平静冷静,漂亮的桃花眼泛着春水般动人,就是瞧着脸色有些苍白,他闻到了院子里的药味,一时想关心又不知从哪开口。
“王姑娘。”柳奕泽这会儿看到他,才恍若觉得好像好久没有见到他了。
甚是想念。
“你……病了吗?”他问。
闻昭看着手中的风筝,神差鬼使的应了声,还偏头虚弱的咳了两声,“本不该让你看到我这般模样,你怎的来了?”
柳奕泽心想许是那天受了惊,他不免自责。
“我几日没有见到姑娘,心中忧心不安。”柳奕泽清朗的声线道,他见闻昭没有太过抗拒自己,便往他那走了一步,拉近了二人间的距离。
闻昭伸手把风筝递给他,柳奕泽伸出手去,却不是拿风筝,而是握住了闻昭的手。
闻昭垂下眼帘,睫毛微颤。
柳奕泽:“在下可否……将那日晚上当做姑娘对我的答复?”
他问的小心翼翼,他猜想,以王姑娘这般柔软的性子,若是他拒绝,也不会让彼此太过难看,大不了就是心照不宣的翻过那一页。

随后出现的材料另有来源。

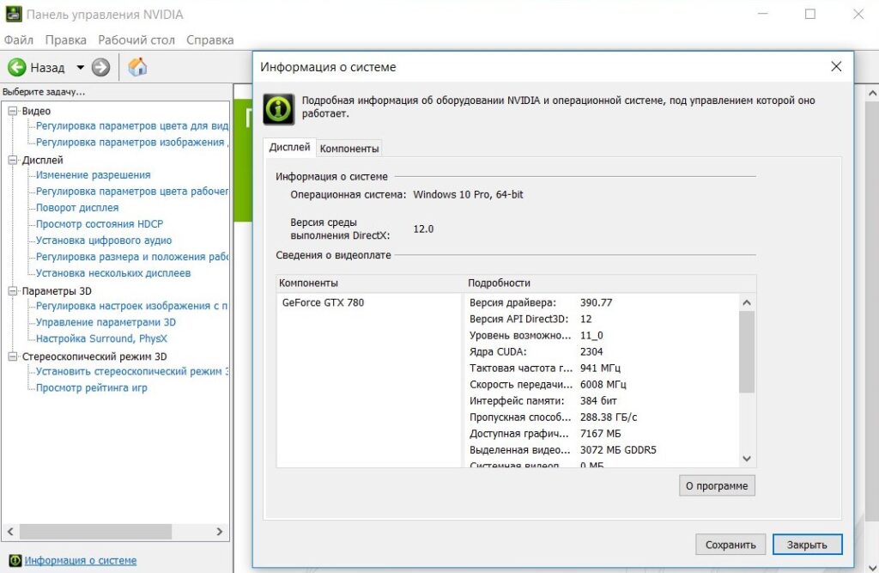Close the System Information dialog with its X
879x573 pixels.
836,66
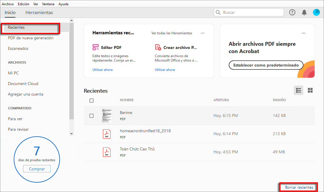Click the Comprar trial button
This screenshot has width=324, height=192.
tap(37, 169)
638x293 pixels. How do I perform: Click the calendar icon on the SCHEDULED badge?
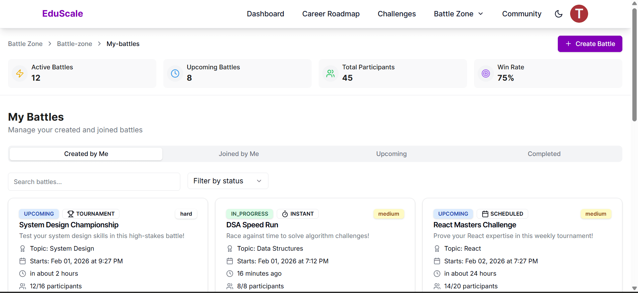click(485, 214)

闻昭没有回答,眉眼间和往常一样带着春风般令人舒适的气息,他抬眸和柳奕泽目光对上,柳奕泽紧张得喉结滚动,他心下暗骂了一句没出息。
下一刻,闻昭忽而笑了。
这像是给他的回答,又像是什么也没说的沉默。
那一瞬间,周围的空气都似变得稀薄,阳光刺眼,柳奕泽眼睛不眨的看着他,不自觉的屏住了呼吸,眼前一幕宛若镜花水月,那般的不真切。
他心中悸动,握住闻昭手的掌心冒出了细汗。
闻昭:“明日我和常衣要去寺庙祈福,奕泽可要一起?”
柳奕泽一口应下:“好。”
闻昭:“风筝……”
柳奕泽毫不掩饰的直言坦白:“风筝是我亲手做的,若姑娘喜欢,便收下,若不喜欢——姑娘便找个地随便放着吧。”
柳奕泽心底连日阴云遍布,此刻被闻昭的一阵风吹散了,如此,还有阳光照射进来,他心底的向阳花都飘拂了起来。
闻昭摸着风筝的骨架,每一处都削的很平滑,透着细心,没有一点倒刺,他勾了勾唇:“嗯,喜欢的。”
……
翌日天色有些阴沉。
这样的日子其实不适合出行。
常衣赶着马车,柳奕泽坐在另一边,一条腿屈起,一条腿悬空晃悠着,这次常衣对他的态度和之前相比和善了许多,堪称一百八十度大转弯。
他们要去的寺庙离城中有些远,赶路到了午间,吃饭时常衣还问柳奕泽够不够吃,惹得柳奕泽受宠若惊。
“常衣兄,你突然这样,我有点怕。”
常衣在他身旁盘腿坐下:“怕什么?”
树下凉风习习,旁边是河道,水流冲撞着水中石头,水声不止,闻昭下了马车,被凉风一吹又回去了,柳奕泽就和常衣坐在河边树下的干燥石头上。
“你……”柳奕泽也不好说,总不能说之前常衣对他,脸拉的那叫一个长,现在虽不说笑脸相迎,但态度好歹是缓和了许多。
昨日常衣回来,见到他在院子里,也没说什么,甚至王姑娘留他下来吃饭,常衣也表现得跟顺从,没有半点不满。
柳奕泽啃了口饼,没有再说。
马车内,闻昭掀开帘子,见他们二人还在树下闲聊,片刻后,他又掀开帘子,那二人还在脚。
“常衣。”闻昭声音平平。
习武之人耳目敏锐,常衣立马起身走了过去,柳奕泽也拍拍衣服,伸了个懒腰,懒洋洋的走在常衣身后。
“该走了。”闻昭说。
常衣一跃上了马车。
柳奕泽笑嘻嘻的走到马车边上,撩起帘子,手伸进去,手中握着几朵花,是刚才他在河边摘的,有粉黄白,还有绿色的枝叶,夹在一起分外的好看。